Diane Troderman, past chair of JESNA (Jewish Education Service of North America), has held numerous leadership roles in the Jewish community on local, national, and international levels. In addition to her passionate interest in Jewish education, she has worked actively on women’s' issues and in the renaissance and renewal of Jewish life throughout the world, especially in the Former Soviet Union. She was the first chair of The Hadassah-Brandeis Institute on Jewish Women, whose mission is to develop fresh ways of thinking about Jews and gender worldwide.

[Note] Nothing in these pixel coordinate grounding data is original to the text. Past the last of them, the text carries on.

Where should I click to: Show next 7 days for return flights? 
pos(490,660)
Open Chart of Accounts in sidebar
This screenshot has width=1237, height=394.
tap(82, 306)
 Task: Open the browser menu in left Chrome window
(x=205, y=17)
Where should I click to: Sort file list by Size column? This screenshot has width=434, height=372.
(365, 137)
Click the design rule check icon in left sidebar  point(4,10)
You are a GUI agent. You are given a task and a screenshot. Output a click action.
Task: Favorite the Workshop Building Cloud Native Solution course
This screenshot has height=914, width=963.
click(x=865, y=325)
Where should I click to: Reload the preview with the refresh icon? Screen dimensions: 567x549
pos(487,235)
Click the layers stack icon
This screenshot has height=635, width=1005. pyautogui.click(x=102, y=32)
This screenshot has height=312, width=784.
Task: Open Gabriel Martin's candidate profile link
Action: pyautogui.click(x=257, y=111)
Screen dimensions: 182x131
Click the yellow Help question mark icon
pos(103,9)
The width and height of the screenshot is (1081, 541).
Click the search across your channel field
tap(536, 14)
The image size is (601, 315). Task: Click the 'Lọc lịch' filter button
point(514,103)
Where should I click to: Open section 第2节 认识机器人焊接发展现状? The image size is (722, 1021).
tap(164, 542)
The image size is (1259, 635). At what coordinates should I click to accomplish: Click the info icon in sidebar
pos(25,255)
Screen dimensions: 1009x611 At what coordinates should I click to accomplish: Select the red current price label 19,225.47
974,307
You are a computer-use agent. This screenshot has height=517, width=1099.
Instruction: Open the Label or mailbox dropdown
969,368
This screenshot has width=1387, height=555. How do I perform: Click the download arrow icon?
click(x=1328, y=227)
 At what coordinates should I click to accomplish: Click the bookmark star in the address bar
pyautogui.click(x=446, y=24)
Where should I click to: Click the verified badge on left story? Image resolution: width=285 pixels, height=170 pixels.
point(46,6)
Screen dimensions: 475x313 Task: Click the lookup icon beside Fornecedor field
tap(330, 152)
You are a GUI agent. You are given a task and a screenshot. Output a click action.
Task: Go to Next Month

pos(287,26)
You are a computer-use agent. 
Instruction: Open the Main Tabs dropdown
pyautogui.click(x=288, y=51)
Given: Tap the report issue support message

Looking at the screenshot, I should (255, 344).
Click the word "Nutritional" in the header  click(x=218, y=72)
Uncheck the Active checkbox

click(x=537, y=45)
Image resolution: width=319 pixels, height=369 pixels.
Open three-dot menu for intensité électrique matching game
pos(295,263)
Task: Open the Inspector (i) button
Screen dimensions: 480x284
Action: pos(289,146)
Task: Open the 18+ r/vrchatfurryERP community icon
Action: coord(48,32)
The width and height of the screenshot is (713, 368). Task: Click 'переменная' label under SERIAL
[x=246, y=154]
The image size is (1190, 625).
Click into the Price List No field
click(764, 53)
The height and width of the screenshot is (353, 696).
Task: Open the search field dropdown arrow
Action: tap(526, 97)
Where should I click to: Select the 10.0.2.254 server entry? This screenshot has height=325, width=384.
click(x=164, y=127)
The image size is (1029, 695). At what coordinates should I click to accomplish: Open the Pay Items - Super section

Diane serves on the boards of the American Jewish World Service, Hebrew At The Center; Hazon and The Davidson School of Education at the Jewish Theological Seminary. Together with her husband Harold Grinspoon, she is a partner in PEJE (Partnership (Jewish Early Childhood Institute for Excellence), PELIE (Partnership for Effective Learning and Innovative Education), and AREIVIM-Fund for the Jewish Future. She presently serves on the task force for the HebrewLearningAcademy (a charter school in Brooklyn, NY)
Locally Diane was past president of the Springfield Jewish Federation, Hillel at University of Massachusetts and founding chair of the Hatikvah Holocaust Education and Resource Center of Western Massachusetts.
An educator by profession in the field of biology, she developed curriculum for grades K through 6 focused on experiential learning. From 1993 to 1998 she directed and oversaw the growth of the Grinspoon Charitable Foundation, including the operations of the I Have a Dream project, co-sponsored by the Grinspoon Foundation and Mass Mutual, enhancing the lives of disadvantaged children and providing them with an opportunity to graduate from high school and further their education. She has remained a trustee of the Foundation for the last ten years.
Diane has a BA from WheatonCollege, an MBA from American International College and a special certificate in learning disabilities from The Children's Hospital in Boston, MA. She has received several awards and honorary degrees, and published articles on intergenerational philanthropy. Between Harold and Diane, they have six children and eleven grandchildren.